Everytime a case of genocide, state terrorism is anlayzed historically, people ask the question, ``How was it allowed to happen?``

The blame of the holocaust is put on Hitler. Yet Hitler could not have carried out the Holocaust without the backing of the German populace. The blame of the Palestine situation is put on Sharon, but he could not have done it without the backing of the Israeli people. Bangladesh, Kashmir etc. all fall into similar categories. The above holds specifically true for democracies, whose leaders have to take into account the public opinion.

The reason, ``it`` is allowed to happen again and again is that the people are first convinced of the, ``evil`` of the enemy, and the, ``goodness`` of their own leaders and cause. Hitler could not have attacked the Jews just out of the blue. First his population was convinced of the, ``evilness`` and lack of patriotism of the Jews. How is this done?

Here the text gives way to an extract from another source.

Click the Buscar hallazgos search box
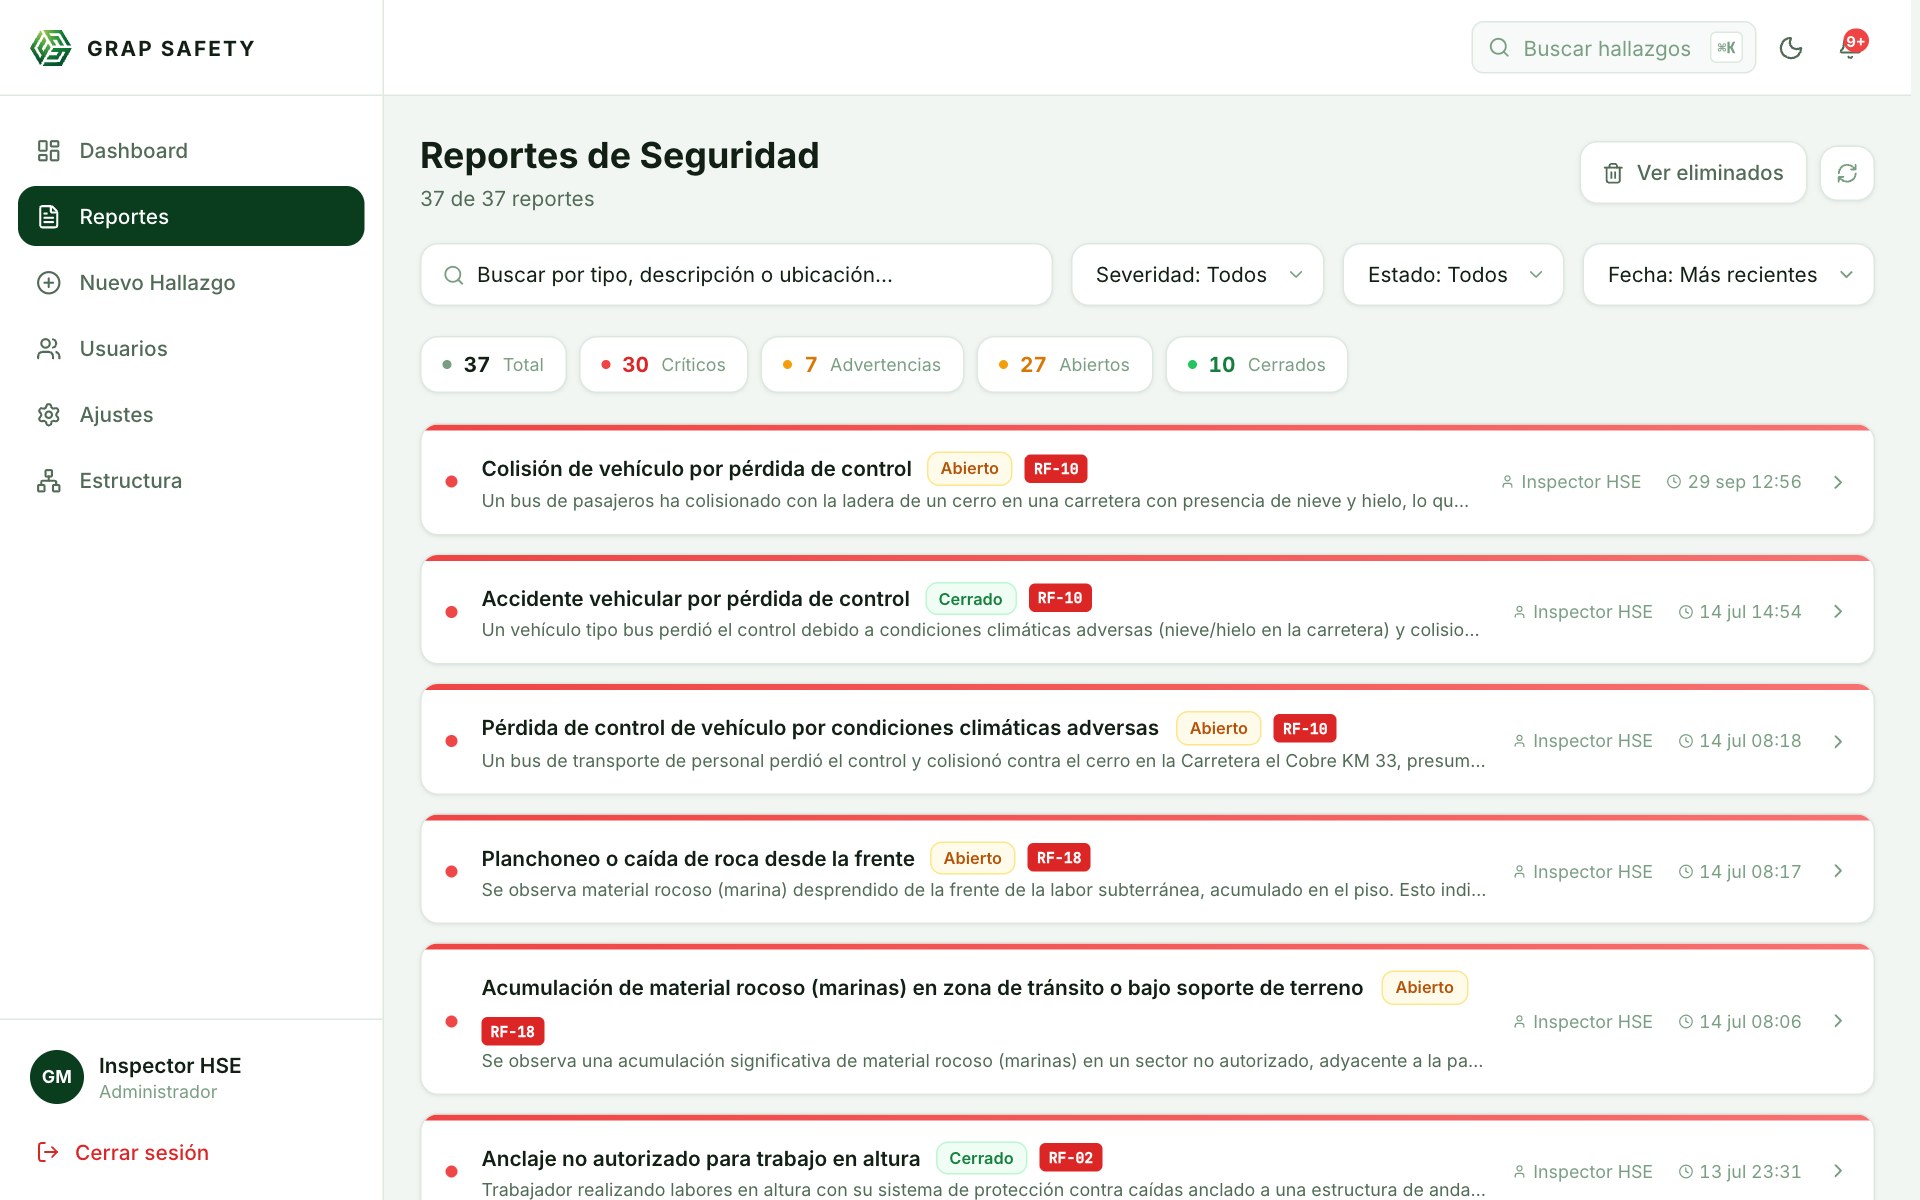Viewport: 1920px width, 1200px height. point(1613,48)
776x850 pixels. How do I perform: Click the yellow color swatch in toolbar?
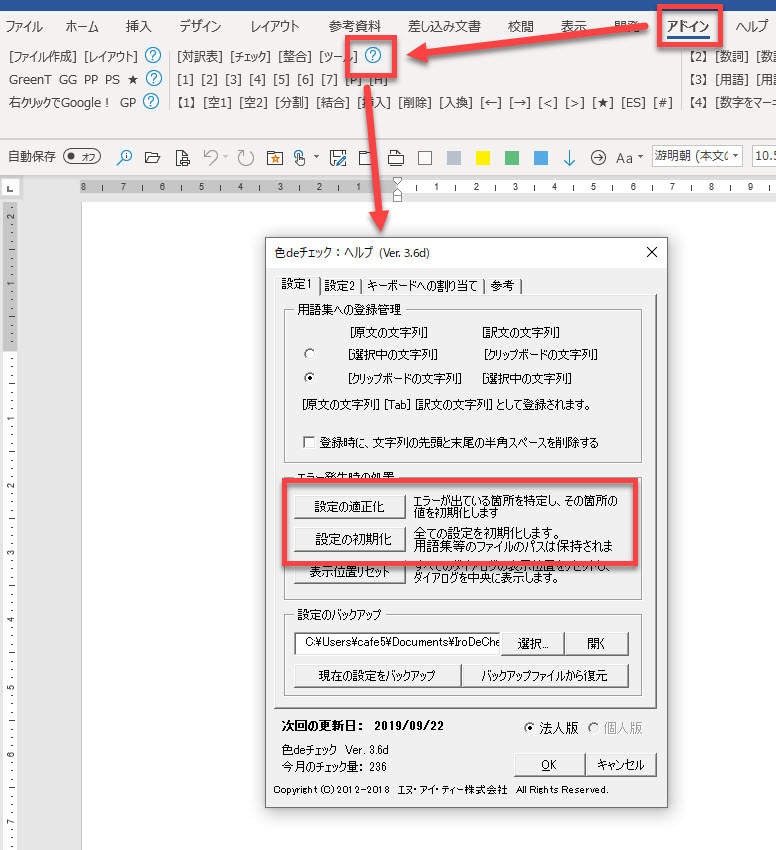pyautogui.click(x=482, y=157)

It is done by normal people justifying inhumane actions, by pointing to the greatness of thier systems, and the evilness of the people they attack. False associations are made, non-factual links are created. A historical good done by a country is used to justify ten of its present-day evils. This is done with the support of a super-nationalistic propoganda machine, which brainwashes the populace of the aggressors. This is done with the subtelty of creative arguments and with the deftness of polite nudges.

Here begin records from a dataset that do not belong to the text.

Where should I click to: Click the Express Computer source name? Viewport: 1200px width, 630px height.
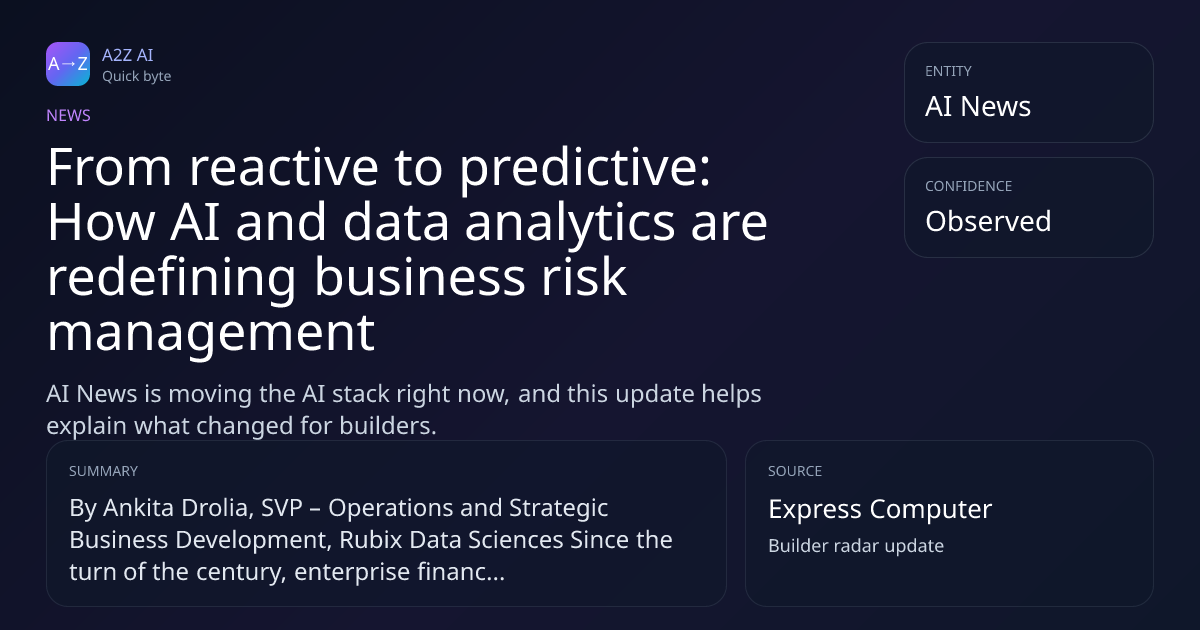[880, 509]
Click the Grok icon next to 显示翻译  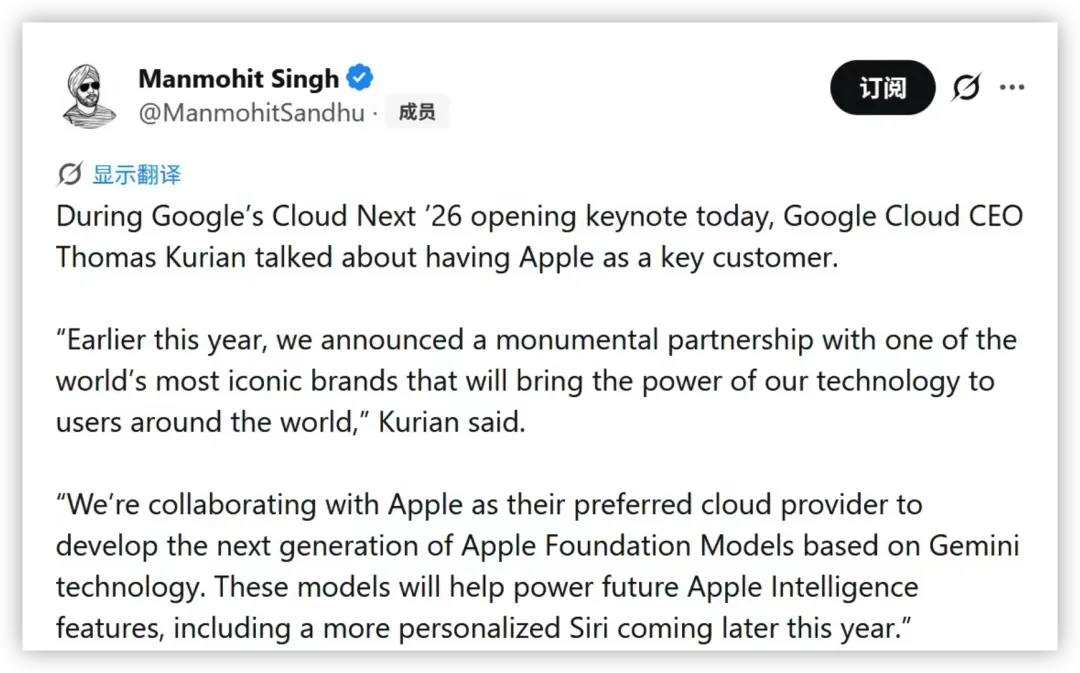(70, 174)
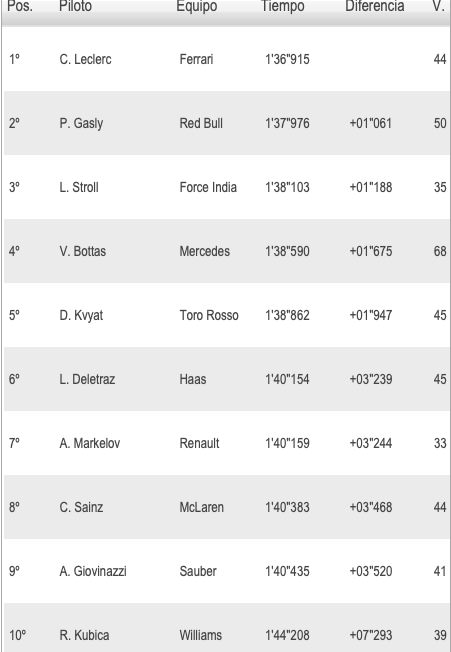The width and height of the screenshot is (451, 652).
Task: Click the Toro Rosso team cell
Action: tap(209, 316)
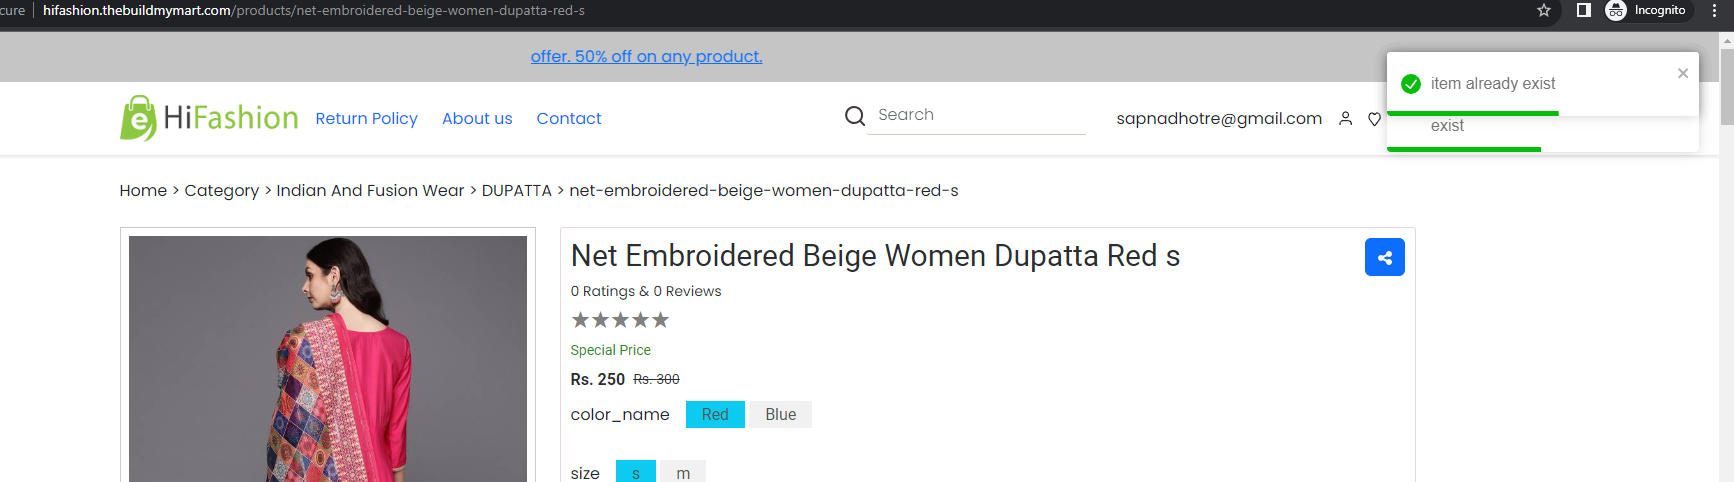Close the item already exist notification

(x=1683, y=73)
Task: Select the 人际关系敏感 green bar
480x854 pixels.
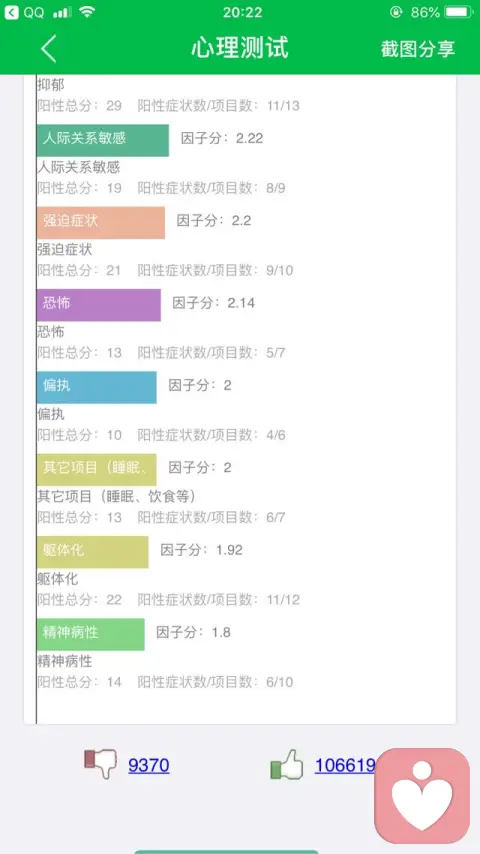Action: coord(102,140)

This article falls into such a category.

Once the population is convinced of a falsehood - of the evil of those being attacked and/or the justification of an uninvited war of liberation - the attack is launched. It is usually successful in the short term. However, years later people realize the falsities of their brainwashed violence. By that time, it is too late. The dead cannot be brought back. With no where to hide, apologies are made and condolensces are offered by the same people who supported the killings to begin with.

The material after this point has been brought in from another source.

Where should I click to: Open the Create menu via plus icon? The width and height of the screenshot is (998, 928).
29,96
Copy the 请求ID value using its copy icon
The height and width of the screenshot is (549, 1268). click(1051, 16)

Most of all, the article writers supporting such violence, realizing their wrong, then attempt to pass on the blame to a leadership, to a leader who by that time has died, or onto the military etc. In essence, they wash their hands of thier sins, leaving the world asking the question, ``How did such a leader get into power? Why was their military so ruthless`` Not realizing that many of the Hitlers of our time have been popularly elected and are only doing what their population wants them to do.

It is thus incorrect to state that this war is only being carried out by Bush. It is actually being carried out by the popular support of the US public. Survey after survey is indicating that the majority of Americans support this war. So many of them, are even willing to present false information to justify it. Not only Bush, but the US public needs to be blamed as well.

One cannot wait till the end of this war to decide whether the US was right or wrong. By that time, too many people will have died and we will not be able to bring them back, if it turns out that the US was wrong. Wars should not be intiitated until such questions have been answered to the fullest - specifically by the people who are being attacked. It is no coincidence that the Iraqi opinion has never even been considered. Unfortunately it is the US public opinion that is considered important.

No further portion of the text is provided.